Merrily We Go to Hell (1932)

Director: Dorothy Arzner                               Writer: Edwin Justus Mayer
Film Score: John Leipold                              Cinematography: David Abel
Starring: Sylvia Sidney, Fredric March, Adrianne Allen and Cary Grant

Another early pairing of Fredric March with the positively luminous Sylvia Sidney for Paramount, Merrily We Go to Hell is a pre-code picture focusing on alcoholism and adultery. The film is based on the short story “I, Jerry, Take Thee, Joan,” by author Cleo Lucas. If there’s any real merit to the story itself, it is due to the female point of view by Lucas, and the tremendous talents of director Dorothy Arzner, a similar take on the idea as 1930’s The Divorcée at MGM from a novel by Ursula Parrott but with a more traditional ending. The throughline for both is a kind of domestic tragedy that is utterly absent from today’s screen. While the pre-code era is known for sex and violence, one of the aspects of those films that gets little attention is the emotional devastation emerges out of domestic relationships that are doomed from the start. The love that overcomes those warning signs in the early days is then gradually eroded away until one of the partners—primarily the woman—is faced with a choice that is as gut-wrenching as it is real. Modern trauma-dramas not doubt wish they could emulate the kind of intensity of emotion that these stories produced in abundance, but there’s nothing like the original for emotional power that has never really been captured in the same way since.

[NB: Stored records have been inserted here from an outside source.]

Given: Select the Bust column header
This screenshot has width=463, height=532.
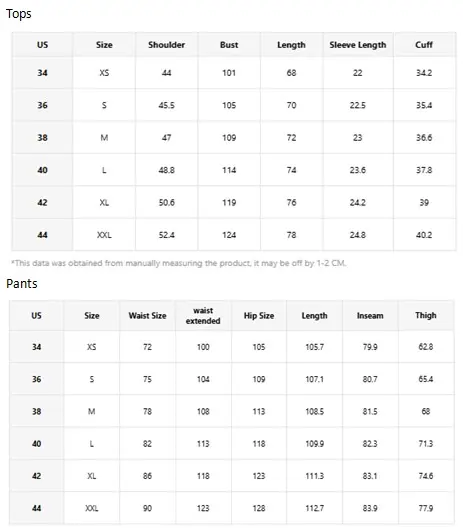Looking at the screenshot, I should pos(229,45).
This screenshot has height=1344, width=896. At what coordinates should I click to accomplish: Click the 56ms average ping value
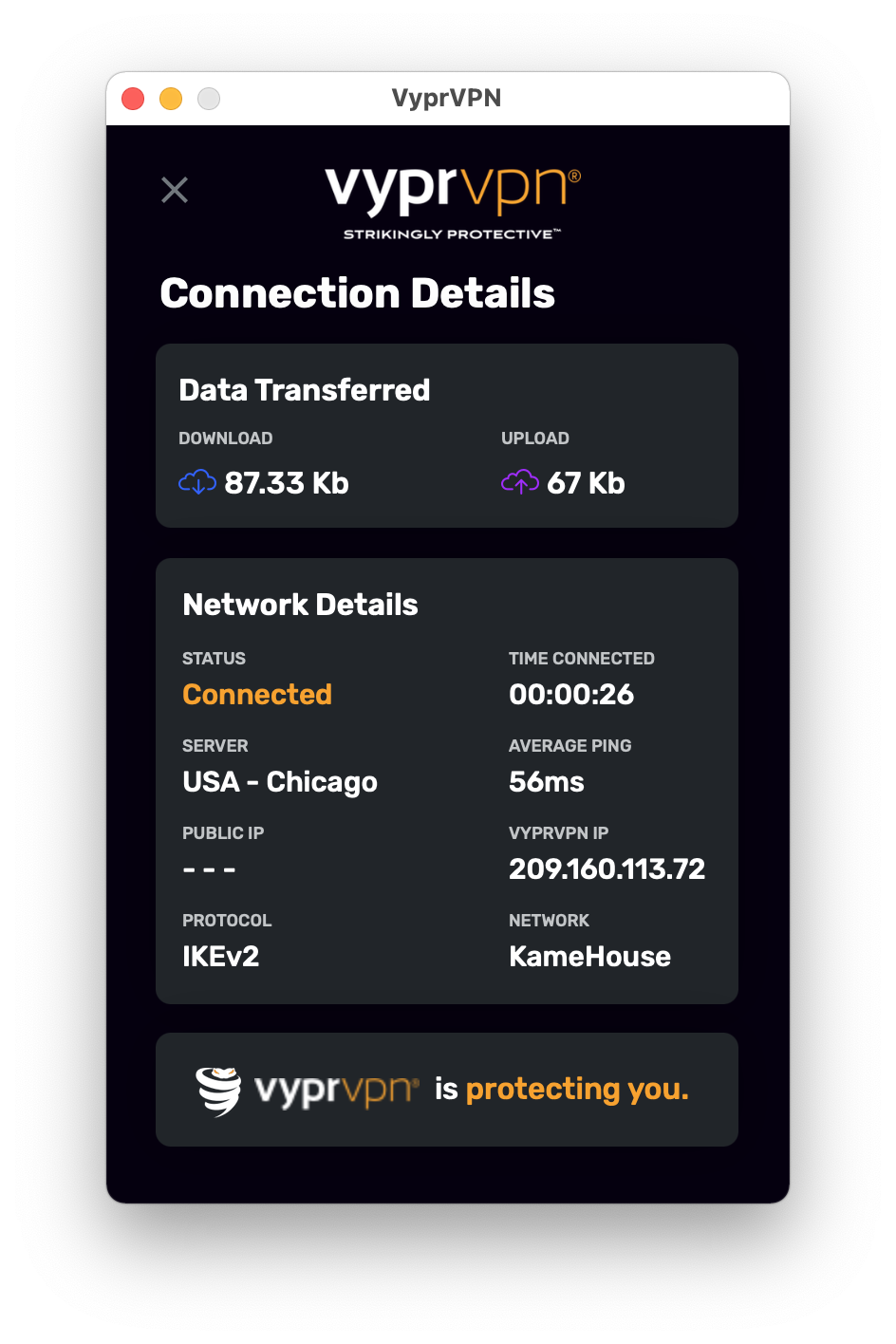click(x=547, y=782)
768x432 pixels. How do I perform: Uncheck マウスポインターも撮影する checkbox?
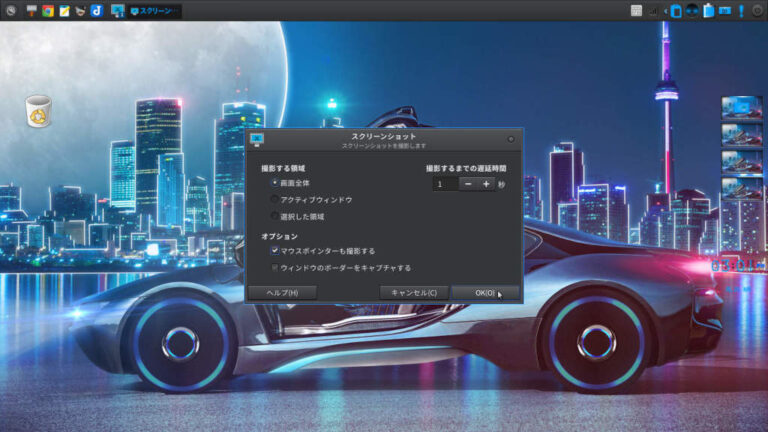click(275, 251)
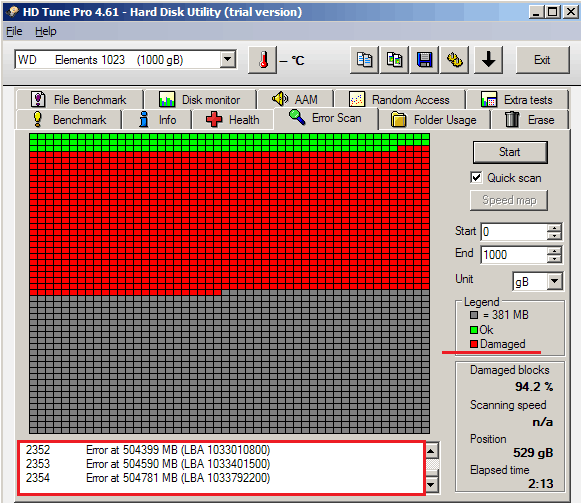This screenshot has width=581, height=503.
Task: Save results with the floppy disk icon
Action: click(x=425, y=60)
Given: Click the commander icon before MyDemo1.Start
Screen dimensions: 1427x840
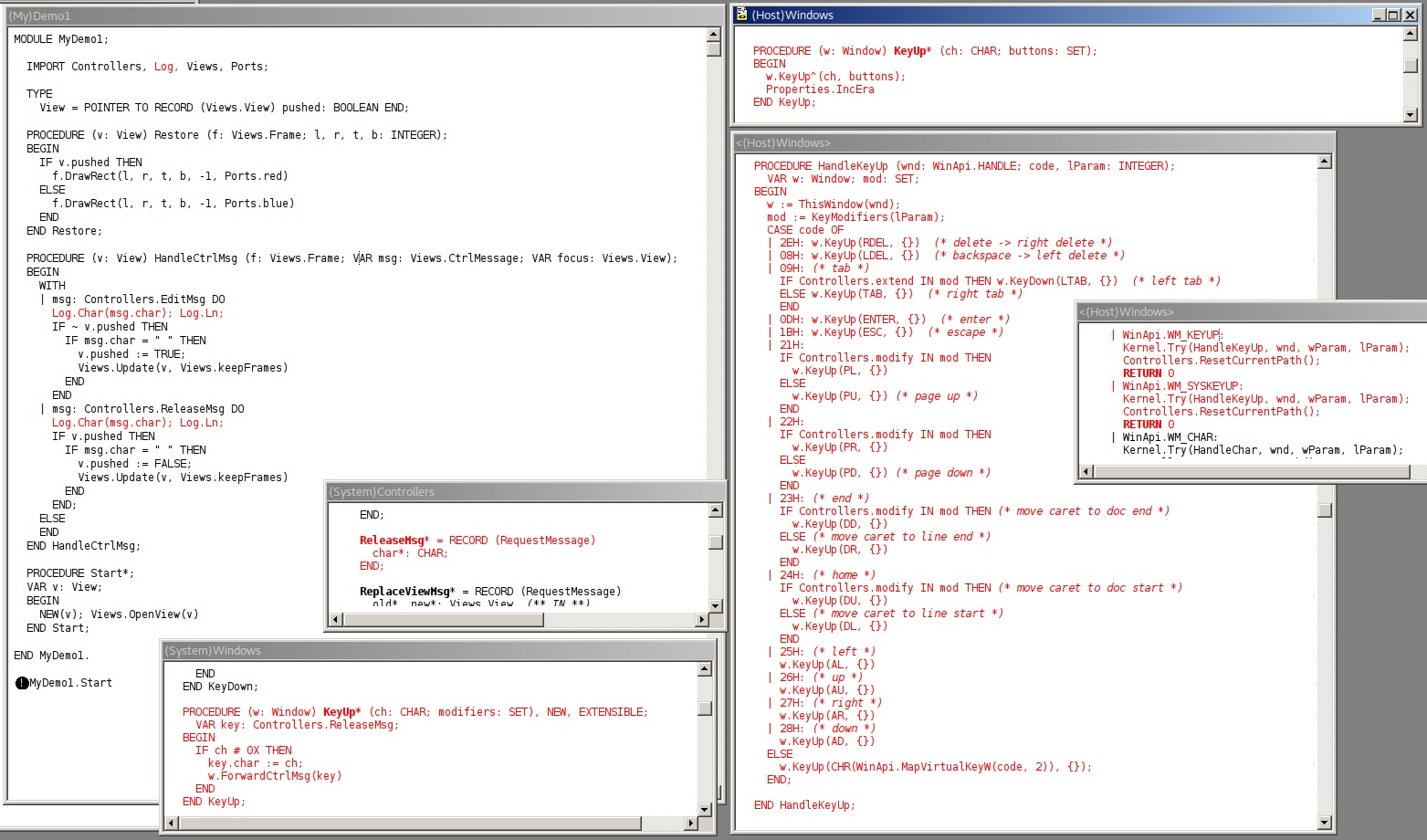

Chicago newspaper man and unproduced playwright Fredric March is a lush, drinking to forget having his heart broken by actress Adrianne Allen. At a party he meets manufacturing heiress Sylvia Sidney, and his frankness and undisguised genuine attraction to her causes her to fall in love. March is honest about his past, but she agrees to marry him anyway, though he likes to spend most of his free time at swanky speakeasys. Many of his co-workers, especially Charles Coleman, believe he’s not over Allen and only marrying Sidney for the money. Sidney’s father, George Irving, agrees and invites March over before the wedding to offer him fifty thousand dollars to walk away. March refuses, of course, and this endears Sidney to him even more. Nevertheless, Irving provides the couple with a living so that March can write his plays, but they are uniformly rejected and with little hope that they will ever be produced, and his failed career gnaws at him. Then the unexpected happens, when a producer expresses interest in his play and invites him to New York. But of course, March is still a drunk, and much more interesting to Allen than he was before, especially when she’s tabbed to star in the play. And it’s then the gears of pre-code tragedy gradually begin to grind up Sidney and take the audience along on the brutal journey with her.

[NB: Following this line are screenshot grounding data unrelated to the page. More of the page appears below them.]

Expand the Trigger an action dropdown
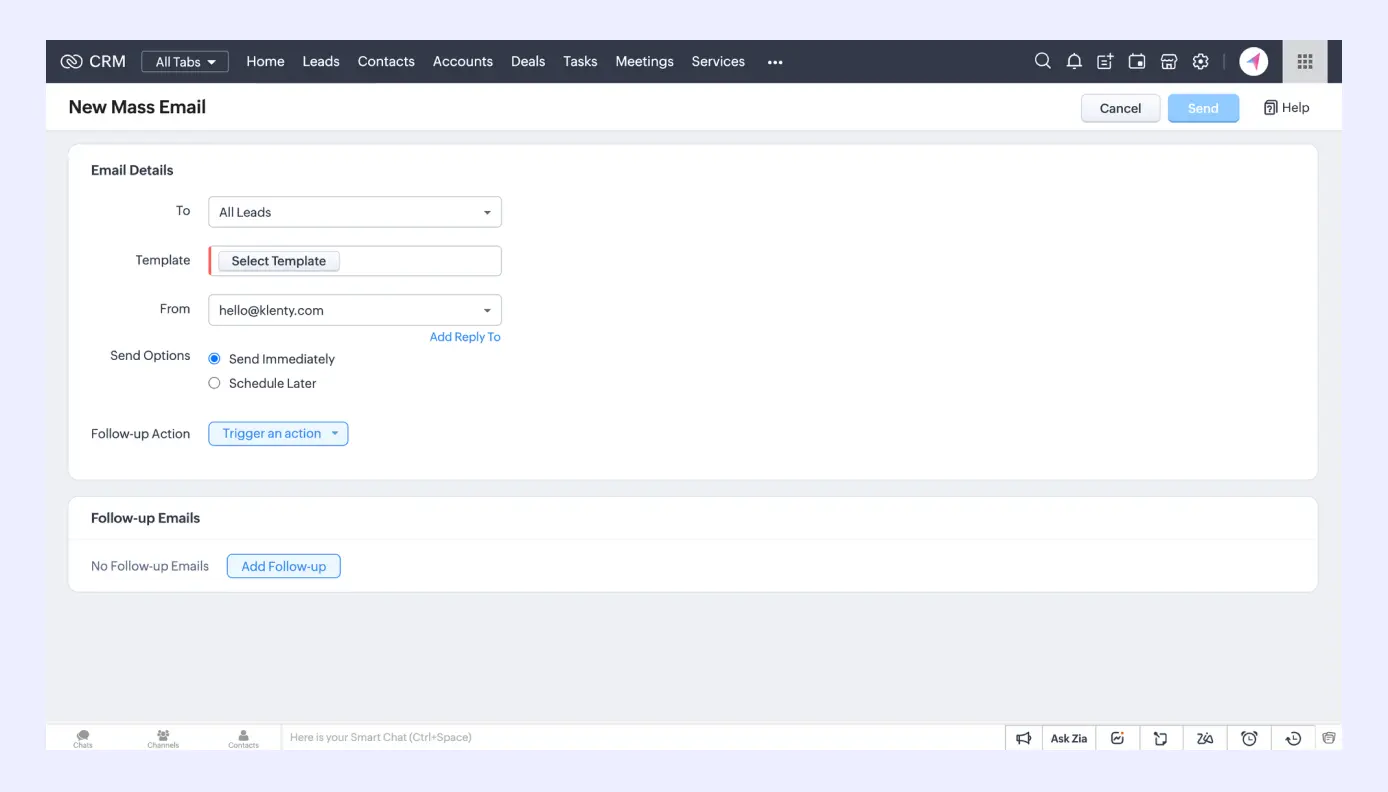The width and height of the screenshot is (1388, 792). 278,433
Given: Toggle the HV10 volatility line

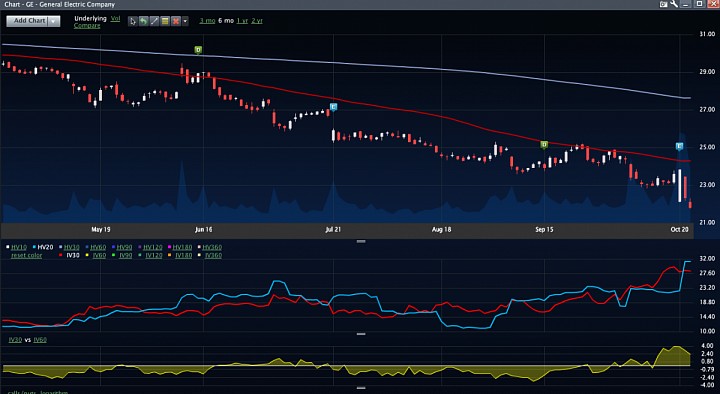Looking at the screenshot, I should pos(19,247).
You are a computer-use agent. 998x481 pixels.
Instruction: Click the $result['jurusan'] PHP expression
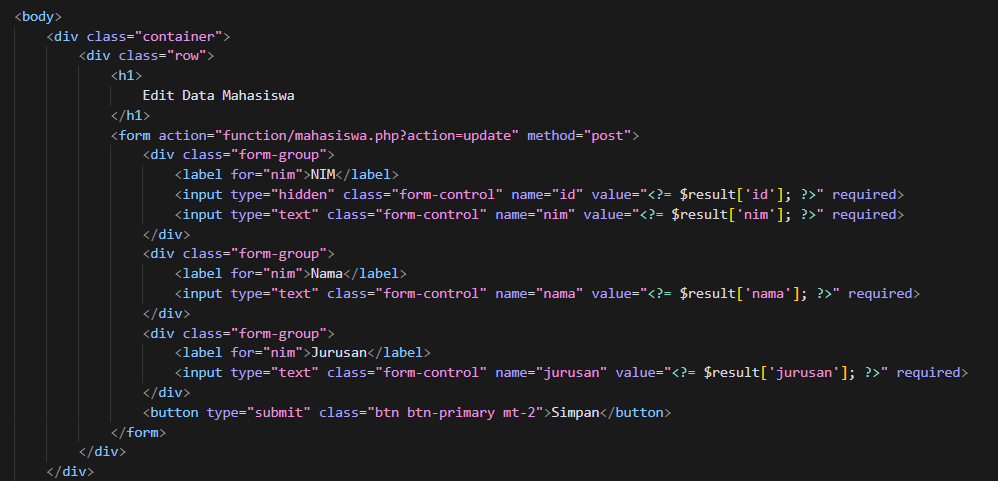pos(770,373)
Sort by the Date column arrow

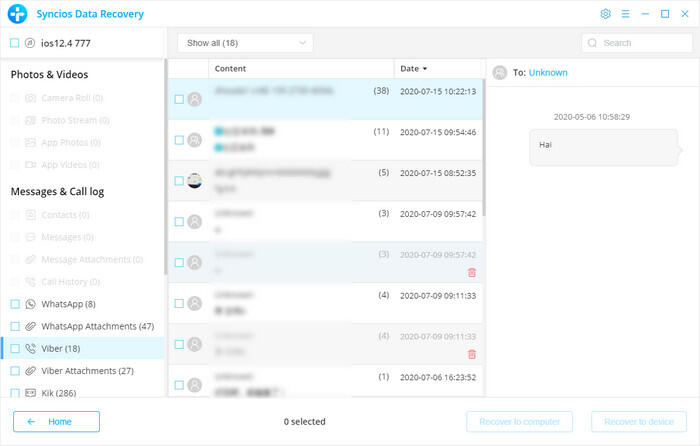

March is solid, and while he’s a bit artificial onscreen it was not something he ever developed out of even later in his career. Which is not to say he’s necessarily bad, as he’s obviously talented, is just that he always seems to be playing to the back of the house. Sylvia Sidney, on the other hand, is a tremendous talent, capable of projecting a wealth of emotion through simple gestures of her face, and without raising her voice—though she’s undercut in that respect by the needs of the early sound film mechanics. The real stars of the picture, however, are director Dorothy Arzner and cinematographer David Abel. Arzner uses some truly impressive moving camera work from Abel, and together they create a style that gives a convincing precursor to what the hand-held camera was able to do decades later. Many of the shots are beautifully composed, and while they don’t necessarily draw attention to themselves, are incredibly advanced for the period. It’s a testament to female directors like Arzner, that their male counterparts for the most part were not nearly as creative and artistic behind the camera. Other actors of note are Richard Gallagher and Esther Howard as March’s best friends, and a brief appearance by Paramount contract player Cary Grant. Though the story is typical fare for domestic pre-code tragedy, director Dorothy Arzner and the talents of March and Sidney combine to make Merrily We Go to Hell a rewarding viewing experience.